Fay tasked Vellante with providing the selectmen "a full report." Maxant challenged whether Fay represented "the will of the board. None of our employees have to respond to any one of us That's one person of five."
Selectman Pauline Conley said department heads are already expected to provide monthly reports to Pontbriand. "I think that's sufficient for our purposes." Fay agreed, "That's all I need."
Pontbriand asked whether the board wanted to act on Vellante's ongoing request that the 30-year old nuisance bylaw be strengthened to allow clean-up orders on private property.
Pontbriand said "many different folks" have charged the bylaw is "poorly written. We need to strengthen it and add some enforcement teeth to it." If the board so desired, a retooled bylaw could be presented to Fall Town Meeting this October.
Conley suggested Vellante, who also is the building inspector for Harvard and Devens, may have "access to other similar bylaws let's see what surrounding towns have." Conley suggested Maxant could work with Vellante on a draft "as this is Mr. Maxant's issue."
"I second what Pauline said," said selectman Christopher Hillman. The nuisance bylaw is "old" and lacks "teeth."
Maxant disagreed, stating the bylaw "very completely takes care of public safety concerns" like requiring the removal of snow on sidewalks. But Maxant opposed a mechanism to regulate the condition of private property.
"It's not a legitimate government function," said Maxant. "Some towns have that (but) I don't believe it's the right thing to do."
Vellante's been Ayer's building commissioner since 1993. Over the past 20 years Vellante said, "I don't think we've ever collected a fine" for non-compliance with the nuisance bylaw despite sending some 20 violation notices.
Neighbors often complain when trying to sell their property. But Vellante said a solution can take a year or more, or never get resolved. For example, a Jan.1 violation notice gives an owner 2 months to comply. A second notice on Mar. 1 provides another 60 days. "Then I'm into June."

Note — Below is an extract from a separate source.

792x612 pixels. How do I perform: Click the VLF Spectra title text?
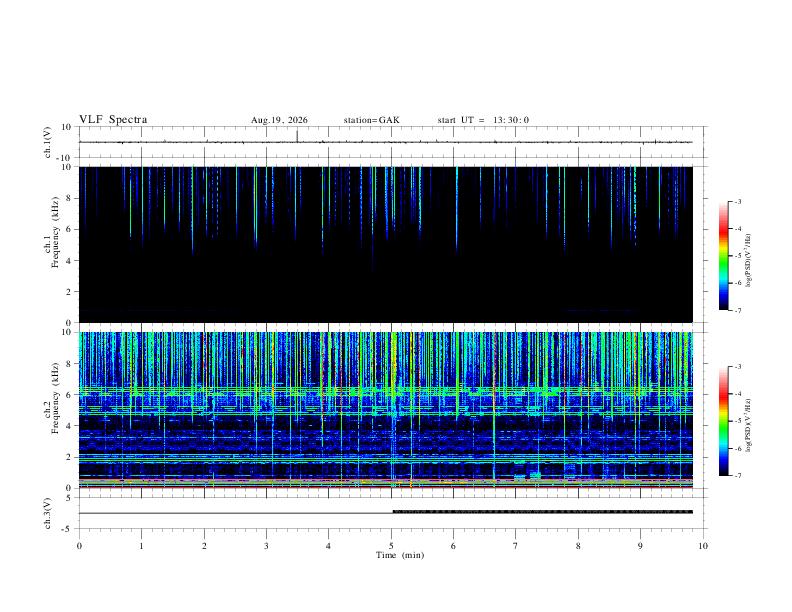(x=113, y=120)
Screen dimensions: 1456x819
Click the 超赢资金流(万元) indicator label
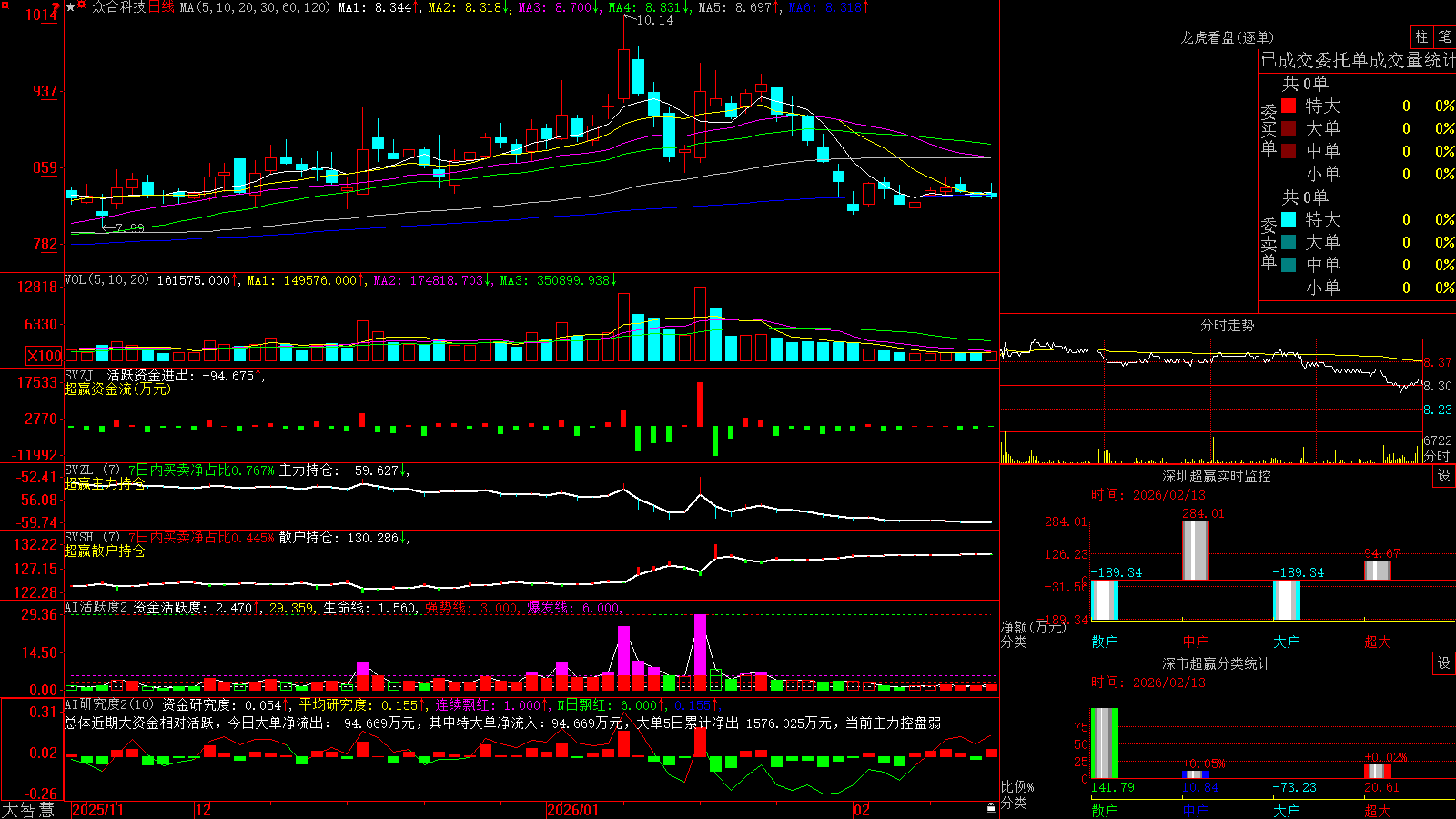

A complaint filed in district court on June 1 will have a Sept. or Oct. hearing date before a court magistrate, who may give the property owner another 60-90 days to comply. In the winter, if an owner then complains of snow covering the debris, the court may granted another 90 day extension. "Meanwhile the junk car is still in yard."

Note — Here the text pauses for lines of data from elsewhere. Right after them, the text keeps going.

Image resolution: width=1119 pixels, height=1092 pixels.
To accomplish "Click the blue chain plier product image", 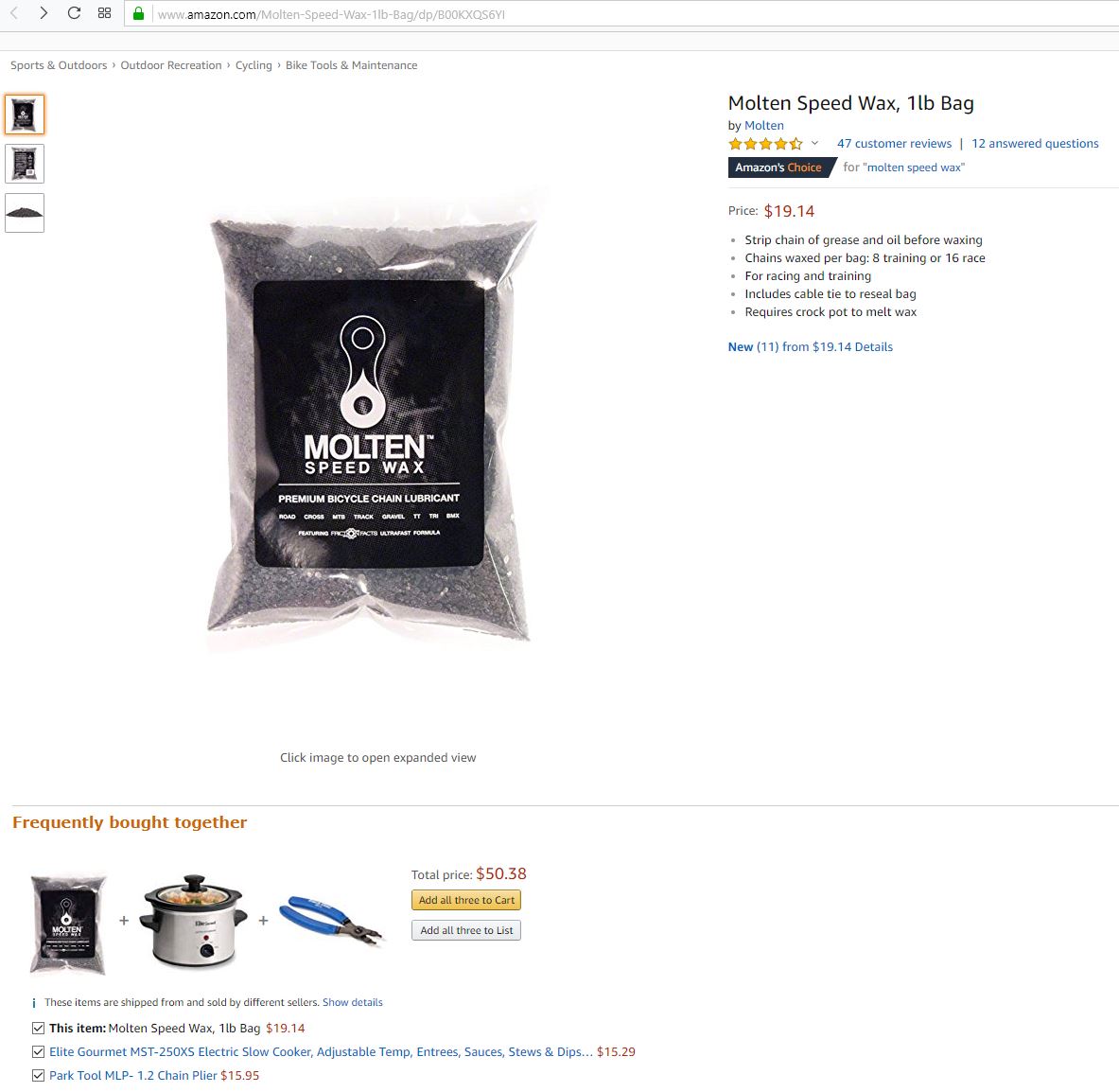I will [331, 920].
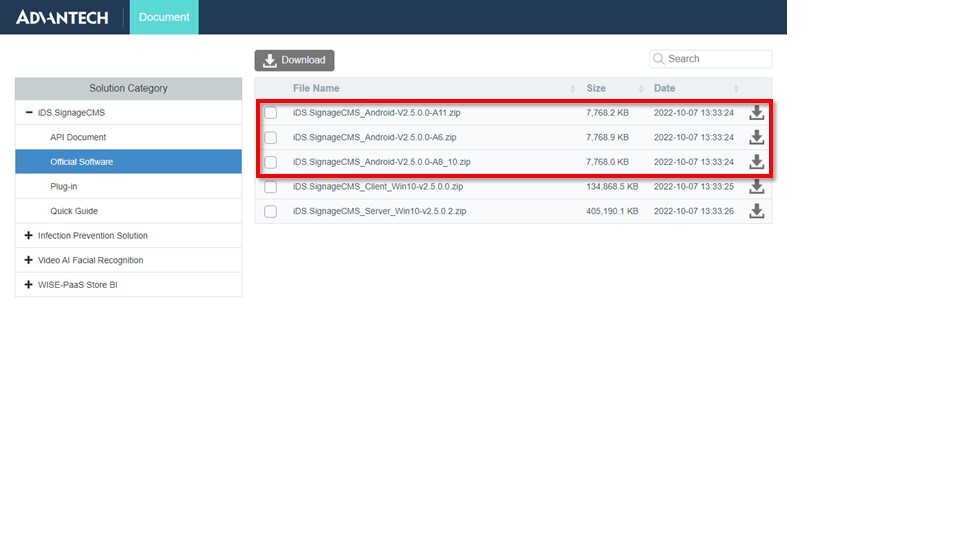Download the Server_Win10-v2.5.0.2.zip via row icon
This screenshot has width=960, height=540.
point(757,211)
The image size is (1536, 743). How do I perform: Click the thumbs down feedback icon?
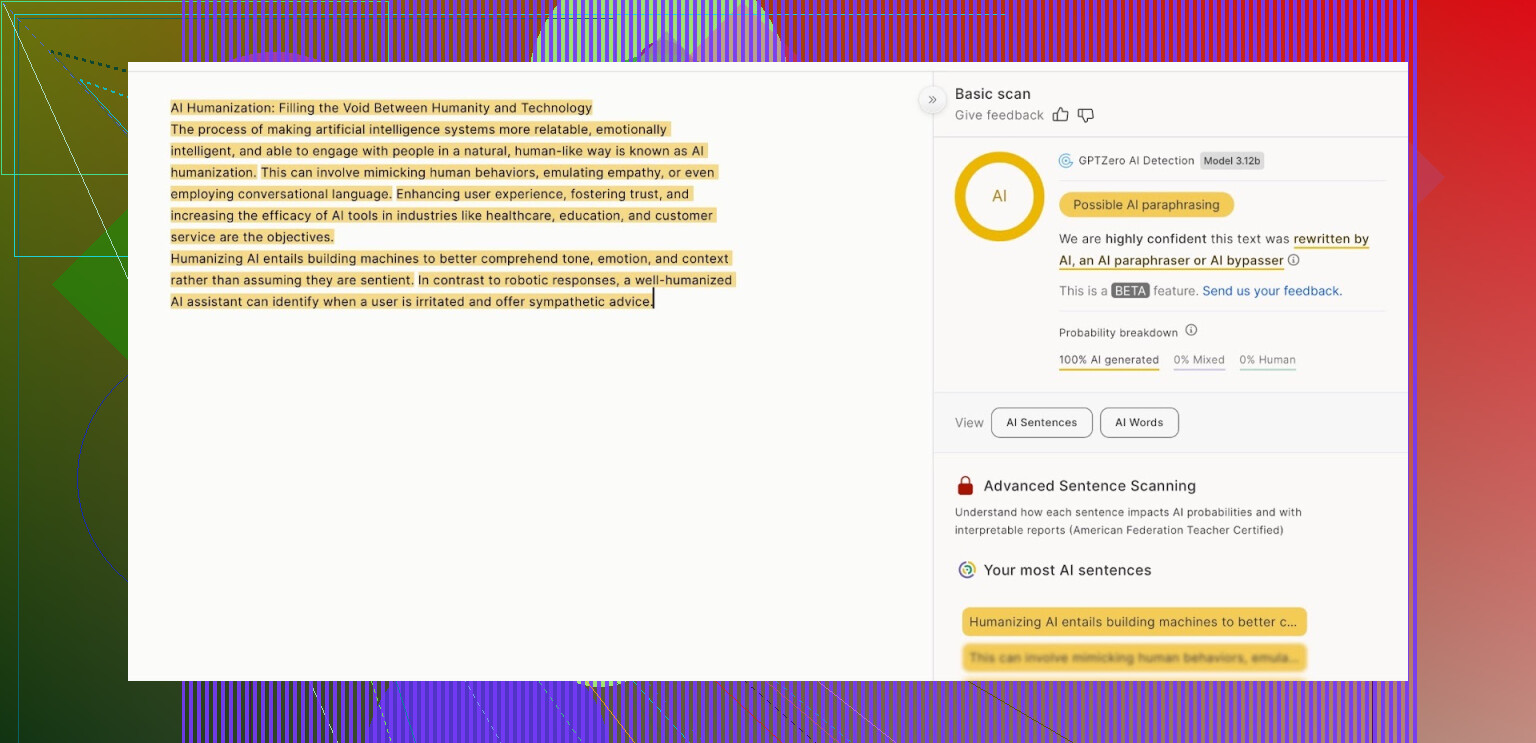pyautogui.click(x=1086, y=115)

Fay and Hillman offered to work with Vellante on a revised nuisance bylaw. Meanwhile, Conley said Maxant may be right in so far as stating "this may not be the proper vehicle."
"Just because you don't like that the neighbor hasn't mowed the lawn or taken trash to the dump" doesn't mean there should be police power on aesthetics, said Conley. "God forbid this is still a democracy called the United States of America."
Later in the meeting, selectman Gary Luca suggested that Ayer needs a full time building inspector. The Ayer building commissioner post is currently a part time position. "That can be a discussion we have down the road."
Spinner said Town Meeting approved a full time inspector in 2003, adding "the funding is there."
"I agree with Gary and this has nothing to do with Gabe," said Hillman. "The way the town's growing, we need someone on a full time basis." Hillman said it's "frustrating" to find that Vellante's office hours are only on Tuesday and Thursday morning. Hillman added, however, it's "not Gabe's fault" and suggested clerical assistance could remedy the situation.
Vellante's annual appointment, among others, was unanimously approved by the board.
At meeting's end, Hillman said he was pleased the board had a "productive meeting" despite disagreement "which I think is healthy."
"Frank and I disagreed last week and when we walked away from the table, Frank said 'don't take it personally," recalled Hillman. "And I appreciate that."
Maxant said he told Hillman as he's told others, "I say never apologize for being passionate."